One in five people suffer from some sort of mental disease, the most common being anxiety and depression. When someone has a mental disease, that disease takes control over their mind and they are no longer the person that they really are. You become your illness.
It's kind of like blood sugar in cases with people who are diabetic. When your sugar goes high or goes low, you become your blood sugars. Each person has different reactions, but typically the person becomes someone else. Someone whose mood changes to something uncommon for the person. The same goes for someone with depression.
Someone with depression may experience this fog that takes over the mind. In this fog there are voices and images that come up. Voices telling you that you're worthless or other horrible things. Images of the world without you, and in those images, somehow the world seems better.
Suicide isn't a joke.
Neither are people with mental diseases.
I have experienced a range of people who have dealt with mental disease and suicide, and I can tell you that someone contemplating suicide is the scariest thing you can be faced with. After dealing with this in many different angles, I feel as though I can put into perspective the value of someone's life.
To the people who feel like they're better off gone,
I just want you to know that without you, someone that loves you very much would be broken. By broken, I don't mean like two halves of a heart. I mean absolutely shattered. I mean floods. I mean no return to the person they once were. Someone loves you. You might be haunted by the fact that no one does, but trust me, that's the fog of depression that comes over us talking to you.

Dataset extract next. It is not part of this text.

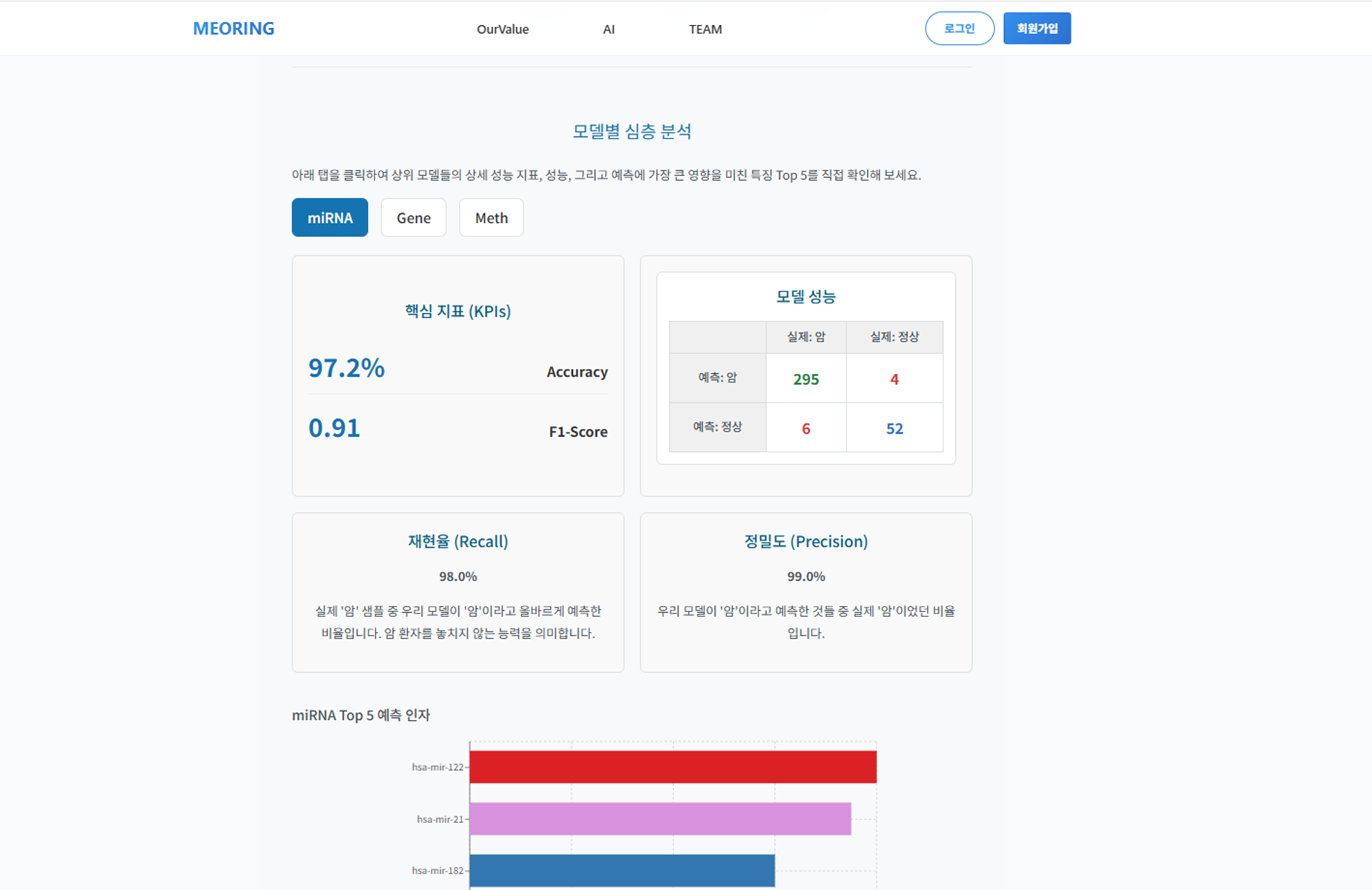Image resolution: width=1372 pixels, height=890 pixels.
Task: Click the false negative cell showing 6
Action: (805, 428)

I want you to know that you will regret it. If you go through with it, you will regret it. I don't really know what happens after you die, but you will look down on your old life and see all the good in your life. You will see all the love in your life. But if you leave everyone, you will look down and see all the hurt.
I want you to see that you hold a special place in someone(s) heart. Without you, they would not have the memories, the laughs, and the life they have now. You make a difference in other people's lives. You are important.
I want you to know about the fog. That's what I refer to depression as, a fog. I want you to know that the fog is not you, it is not part of you. It is part of having a mental illness. Sometimes the fog is there and sometimes it isn't, but when it is there isn't a clear picture in your mind. The fog distorts what is actually happening. The fog makes you feel bad about yourself. The fog deceives you and tries to trick you. You are not the fog. More importantly, you can overcome the fog.
I've had a time in my life where the fog was always there. Sometimes it was dense and other times not so much. Regardless, the fog was trying to take over my life. It was trying to tell me that I was not going to make it. But I did, and you will too.